И тут я увидел дом. Байкальская, семнадцать, он как будто издевался надо мной, он снова стоял там, на холме, между пятнадцатым и девятнадцатым, целехонький, как ни в чем не бывало, окна светятся, вьется белесый дымок. Я ущипнул себя за руку – нет, не сон, на сон не похоже, а что тогда, неужели правда… Ладно, не мое дело, правда это или еще что – мое дело письмо отнести… Байкальская семнадцать, Кондрачук Елена Викторовна… Кондрачук… раньше фамилия у нее была другая.
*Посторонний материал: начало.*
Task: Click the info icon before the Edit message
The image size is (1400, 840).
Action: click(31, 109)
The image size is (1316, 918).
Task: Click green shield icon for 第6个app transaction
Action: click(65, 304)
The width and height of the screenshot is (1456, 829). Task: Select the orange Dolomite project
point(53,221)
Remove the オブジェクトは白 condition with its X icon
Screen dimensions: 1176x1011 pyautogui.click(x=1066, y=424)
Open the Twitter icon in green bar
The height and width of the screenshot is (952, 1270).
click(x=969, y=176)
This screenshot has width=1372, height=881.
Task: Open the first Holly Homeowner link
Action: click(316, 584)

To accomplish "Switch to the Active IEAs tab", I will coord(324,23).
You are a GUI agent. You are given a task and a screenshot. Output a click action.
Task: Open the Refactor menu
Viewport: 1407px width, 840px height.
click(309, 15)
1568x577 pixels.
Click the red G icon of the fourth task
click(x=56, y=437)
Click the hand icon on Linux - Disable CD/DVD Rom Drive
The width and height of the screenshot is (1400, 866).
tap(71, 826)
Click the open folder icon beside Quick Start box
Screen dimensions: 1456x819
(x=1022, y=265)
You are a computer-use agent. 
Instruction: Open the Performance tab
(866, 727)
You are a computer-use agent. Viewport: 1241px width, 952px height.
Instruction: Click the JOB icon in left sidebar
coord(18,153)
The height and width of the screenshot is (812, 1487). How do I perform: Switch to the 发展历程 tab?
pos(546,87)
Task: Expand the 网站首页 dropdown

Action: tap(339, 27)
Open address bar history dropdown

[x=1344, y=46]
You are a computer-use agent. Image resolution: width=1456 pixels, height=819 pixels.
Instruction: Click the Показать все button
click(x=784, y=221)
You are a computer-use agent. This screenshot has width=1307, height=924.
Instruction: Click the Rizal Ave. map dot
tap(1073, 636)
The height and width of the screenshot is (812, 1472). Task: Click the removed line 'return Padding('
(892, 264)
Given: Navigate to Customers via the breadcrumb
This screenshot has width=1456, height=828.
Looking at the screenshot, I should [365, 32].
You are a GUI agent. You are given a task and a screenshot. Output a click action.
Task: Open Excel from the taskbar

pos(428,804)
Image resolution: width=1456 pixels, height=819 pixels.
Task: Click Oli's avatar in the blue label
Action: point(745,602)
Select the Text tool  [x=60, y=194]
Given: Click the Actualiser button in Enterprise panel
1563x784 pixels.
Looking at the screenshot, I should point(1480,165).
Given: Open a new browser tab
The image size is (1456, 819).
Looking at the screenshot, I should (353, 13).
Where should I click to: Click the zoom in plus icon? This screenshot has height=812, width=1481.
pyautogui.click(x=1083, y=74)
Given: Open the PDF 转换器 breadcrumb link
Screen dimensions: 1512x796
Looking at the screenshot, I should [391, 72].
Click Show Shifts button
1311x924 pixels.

Белых… Так и запомнилась – Белых Елена, мою фамилию так и не взяла…

Я набросил куртку – уж теперь-то этот дом проклятый от меня не уйдет, теперь он будет моим, брошу письмо в ящик, пусть хоть все собаки в мире на меня набросятся. Вышел в снег – вокруг было неожиданно тепло, странно, что не подмораживает. Пошел к дому, тропинки к калитке не было, кажется, недавно шел снег, все замело. Я нажал на кнопку звонка, долго ждал, мне ответила тишина. Нетерпеливо постучал в ворота – раз, другой, третий. За воротами забахала собака, кажется, что-то крупное.

– Слышу, слышу, – женский голос, стук замка, надрывный лай, – Артур, уйди! Уйди, кому сказала! Пшел!

Дверь шевельнулась, на снег упала дорожка света, тонкий силуэт, за которым мечется и виляет хвостом что-то ростом с теленка.

– Уйди, кому говорю! Не пугай людей… Слушаю вас…

– Вам письмо… из налоговой.

– Вот так. Худые вести не ждут на месте.

– Что ж у вас почтового ящика даже нет…

– Да как-то без него обходимся… Ну, спасибо, – она повертела письмо, шагнула назад, ахнула, – Кешка, ты, что ли?